WHAT NEEDS TO BE DONE
The response must restate all of the data word for word.

Items from a data source:
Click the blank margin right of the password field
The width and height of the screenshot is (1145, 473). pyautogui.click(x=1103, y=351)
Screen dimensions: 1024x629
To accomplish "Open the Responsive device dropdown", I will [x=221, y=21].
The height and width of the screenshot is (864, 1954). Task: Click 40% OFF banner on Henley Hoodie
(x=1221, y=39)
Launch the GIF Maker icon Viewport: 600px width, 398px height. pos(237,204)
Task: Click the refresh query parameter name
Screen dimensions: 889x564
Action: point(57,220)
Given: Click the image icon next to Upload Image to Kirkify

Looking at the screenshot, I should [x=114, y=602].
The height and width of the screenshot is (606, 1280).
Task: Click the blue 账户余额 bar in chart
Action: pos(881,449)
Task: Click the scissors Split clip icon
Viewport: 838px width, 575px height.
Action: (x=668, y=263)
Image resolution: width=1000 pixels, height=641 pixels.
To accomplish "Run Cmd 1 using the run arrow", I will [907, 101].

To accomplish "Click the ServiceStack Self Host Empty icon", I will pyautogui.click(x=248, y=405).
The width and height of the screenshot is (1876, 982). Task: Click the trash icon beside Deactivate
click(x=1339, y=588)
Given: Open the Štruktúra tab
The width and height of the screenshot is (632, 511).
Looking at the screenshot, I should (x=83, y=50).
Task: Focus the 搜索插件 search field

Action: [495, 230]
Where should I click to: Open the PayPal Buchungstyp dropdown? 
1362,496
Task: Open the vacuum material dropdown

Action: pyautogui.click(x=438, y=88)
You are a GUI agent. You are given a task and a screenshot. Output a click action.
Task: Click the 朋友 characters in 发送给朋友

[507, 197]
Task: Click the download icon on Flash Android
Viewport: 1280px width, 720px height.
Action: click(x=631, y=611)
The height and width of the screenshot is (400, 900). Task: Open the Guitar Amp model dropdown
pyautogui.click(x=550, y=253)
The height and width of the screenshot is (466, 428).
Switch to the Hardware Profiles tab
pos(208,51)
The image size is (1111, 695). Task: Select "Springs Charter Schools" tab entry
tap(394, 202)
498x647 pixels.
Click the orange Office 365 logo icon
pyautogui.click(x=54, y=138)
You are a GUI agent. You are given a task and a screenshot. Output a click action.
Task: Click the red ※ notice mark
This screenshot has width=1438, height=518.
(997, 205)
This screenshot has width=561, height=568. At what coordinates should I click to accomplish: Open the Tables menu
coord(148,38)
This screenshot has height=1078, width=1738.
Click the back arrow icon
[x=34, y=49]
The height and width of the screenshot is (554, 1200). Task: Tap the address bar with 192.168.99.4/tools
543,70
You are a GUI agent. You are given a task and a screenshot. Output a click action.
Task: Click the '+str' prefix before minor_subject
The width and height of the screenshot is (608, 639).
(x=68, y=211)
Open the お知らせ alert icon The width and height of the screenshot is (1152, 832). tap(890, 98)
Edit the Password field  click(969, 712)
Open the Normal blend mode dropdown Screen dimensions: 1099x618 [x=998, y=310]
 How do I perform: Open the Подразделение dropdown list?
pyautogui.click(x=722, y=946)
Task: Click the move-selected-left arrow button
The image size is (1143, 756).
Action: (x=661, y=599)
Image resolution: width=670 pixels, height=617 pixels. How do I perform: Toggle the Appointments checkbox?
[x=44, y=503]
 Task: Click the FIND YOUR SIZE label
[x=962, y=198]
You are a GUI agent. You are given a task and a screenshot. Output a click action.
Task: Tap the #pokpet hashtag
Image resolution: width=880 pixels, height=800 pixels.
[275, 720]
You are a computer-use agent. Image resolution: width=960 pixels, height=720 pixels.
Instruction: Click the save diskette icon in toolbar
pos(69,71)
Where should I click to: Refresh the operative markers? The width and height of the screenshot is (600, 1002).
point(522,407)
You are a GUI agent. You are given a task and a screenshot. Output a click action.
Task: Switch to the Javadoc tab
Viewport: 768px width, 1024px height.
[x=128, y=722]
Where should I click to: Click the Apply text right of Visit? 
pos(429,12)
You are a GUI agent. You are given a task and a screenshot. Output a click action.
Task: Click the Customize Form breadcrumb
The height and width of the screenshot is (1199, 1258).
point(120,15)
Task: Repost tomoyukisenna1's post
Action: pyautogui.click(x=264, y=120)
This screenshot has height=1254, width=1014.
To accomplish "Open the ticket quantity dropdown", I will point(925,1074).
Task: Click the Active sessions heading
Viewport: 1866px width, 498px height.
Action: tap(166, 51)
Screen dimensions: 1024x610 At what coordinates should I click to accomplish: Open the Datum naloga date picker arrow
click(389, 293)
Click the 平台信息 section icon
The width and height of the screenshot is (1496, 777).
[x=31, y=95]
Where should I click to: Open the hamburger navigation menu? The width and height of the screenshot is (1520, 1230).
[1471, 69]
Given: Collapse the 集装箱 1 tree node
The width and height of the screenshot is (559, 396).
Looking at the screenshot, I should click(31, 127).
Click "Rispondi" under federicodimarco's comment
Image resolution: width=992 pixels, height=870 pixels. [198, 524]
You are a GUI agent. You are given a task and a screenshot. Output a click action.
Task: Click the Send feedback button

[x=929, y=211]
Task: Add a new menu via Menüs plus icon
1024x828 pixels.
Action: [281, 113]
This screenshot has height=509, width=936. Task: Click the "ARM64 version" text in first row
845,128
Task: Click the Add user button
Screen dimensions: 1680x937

SOLUTION TO THIS TASK
Click the blank margin right of the password field
The width and height of the screenshot is (1145, 473). pyautogui.click(x=1103, y=351)
Screen dimensions: 1024x629
To accomplish "Open the Responsive device dropdown", I will [x=221, y=21].
The height and width of the screenshot is (864, 1954). Task: Click 40% OFF banner on Henley Hoodie
(x=1221, y=39)
Launch the GIF Maker icon Viewport: 600px width, 398px height. pos(237,204)
Task: Click the refresh query parameter name
Screen dimensions: 889x564
Action: point(57,220)
Given: Click the image icon next to Upload Image to Kirkify

Looking at the screenshot, I should [x=114, y=602].
The height and width of the screenshot is (606, 1280).
Task: Click the blue 账户余额 bar in chart
Action: pos(881,449)
Task: Click the scissors Split clip icon
Viewport: 838px width, 575px height.
Action: (x=668, y=263)
Image resolution: width=1000 pixels, height=641 pixels.
To accomplish "Run Cmd 1 using the run arrow", I will [907, 101].

To accomplish "Click the ServiceStack Self Host Empty icon", I will pyautogui.click(x=248, y=405).
The width and height of the screenshot is (1876, 982). Task: Click the trash icon beside Deactivate
click(x=1339, y=588)
Given: Open the Štruktúra tab
The width and height of the screenshot is (632, 511).
Looking at the screenshot, I should (x=83, y=50).
Task: Focus the 搜索插件 search field

Action: [495, 230]
Where should I click to: Open the PayPal Buchungstyp dropdown? 
1362,496
Task: Open the vacuum material dropdown

Action: pyautogui.click(x=438, y=88)
You are a GUI agent. You are given a task and a screenshot. Output a click action.
Task: Click the 朋友 characters in 发送给朋友

[507, 197]
Task: Click the download icon on Flash Android
Viewport: 1280px width, 720px height.
Action: click(x=631, y=611)
The height and width of the screenshot is (400, 900). Task: Open the Guitar Amp model dropdown
pyautogui.click(x=550, y=253)
The height and width of the screenshot is (466, 428).
Switch to the Hardware Profiles tab
pos(208,51)
The image size is (1111, 695). Task: Select "Springs Charter Schools" tab entry
tap(394, 202)
498x647 pixels.
Click the orange Office 365 logo icon
pyautogui.click(x=54, y=138)
You are a GUI agent. You are given a task and a screenshot. Output a click action.
Task: Click the red ※ notice mark
This screenshot has width=1438, height=518.
(997, 205)
This screenshot has width=561, height=568. At what coordinates should I click to accomplish: Open the Tables menu
coord(148,38)
This screenshot has height=1078, width=1738.
Click the back arrow icon
[x=34, y=49]
The height and width of the screenshot is (554, 1200). Task: Tap the address bar with 192.168.99.4/tools
543,70
You are a GUI agent. You are given a task and a screenshot. Output a click action.
Task: Click the '+str' prefix before minor_subject
The width and height of the screenshot is (608, 639).
(x=68, y=211)
Open the お知らせ alert icon The width and height of the screenshot is (1152, 832). tap(890, 98)
Edit the Password field  click(969, 712)
Open the Normal blend mode dropdown Screen dimensions: 1099x618 [x=998, y=310]
 How do I perform: Open the Подразделение dropdown list?
pyautogui.click(x=722, y=946)
Task: Click the move-selected-left arrow button
The image size is (1143, 756).
Action: (x=661, y=599)
Image resolution: width=670 pixels, height=617 pixels. How do I perform: Toggle the Appointments checkbox?
[x=44, y=503]
 Task: Click the FIND YOUR SIZE label
[x=962, y=198]
You are a GUI agent. You are given a task and a screenshot. Output a click action.
Task: Tap the #pokpet hashtag
Image resolution: width=880 pixels, height=800 pixels.
[275, 720]
You are a computer-use agent. Image resolution: width=960 pixels, height=720 pixels.
Instruction: Click the save diskette icon in toolbar
pos(69,71)
Where should I click to: Refresh the operative markers? The width and height of the screenshot is (600, 1002).
point(522,407)
You are a GUI agent. You are given a task and a screenshot. Output a click action.
Task: Switch to the Javadoc tab
Viewport: 768px width, 1024px height.
[x=128, y=722]
Where should I click to: Click the Apply text right of Visit? 
pos(429,12)
You are a GUI agent. You are given a task and a screenshot. Output a click action.
Task: Click the Customize Form breadcrumb
The height and width of the screenshot is (1199, 1258).
point(120,15)
Task: Repost tomoyukisenna1's post
Action: pyautogui.click(x=264, y=120)
This screenshot has height=1254, width=1014.
To accomplish "Open the ticket quantity dropdown", I will point(925,1074).
Task: Click the Active sessions heading
Viewport: 1866px width, 498px height.
Action: tap(166, 51)
Screen dimensions: 1024x610 At what coordinates should I click to accomplish: Open the Datum naloga date picker arrow
click(389, 293)
Click the 平台信息 section icon
The width and height of the screenshot is (1496, 777).
[x=31, y=95]
Where should I click to: Open the hamburger navigation menu? The width and height of the screenshot is (1520, 1230).
[1471, 69]
Given: Collapse the 集装箱 1 tree node
The width and height of the screenshot is (559, 396).
Looking at the screenshot, I should click(31, 127).
Click "Rispondi" under federicodimarco's comment
Image resolution: width=992 pixels, height=870 pixels. [198, 524]
You are a GUI agent. You are given a task and a screenshot. Output a click action.
Task: Click the Send feedback button

[x=929, y=211]
Task: Add a new menu via Menüs plus icon
1024x828 pixels.
Action: [281, 113]
This screenshot has height=509, width=936. Task: Click the "ARM64 version" text in first row
845,128
Task: Click the Add user button
Screen dimensions: 1680x937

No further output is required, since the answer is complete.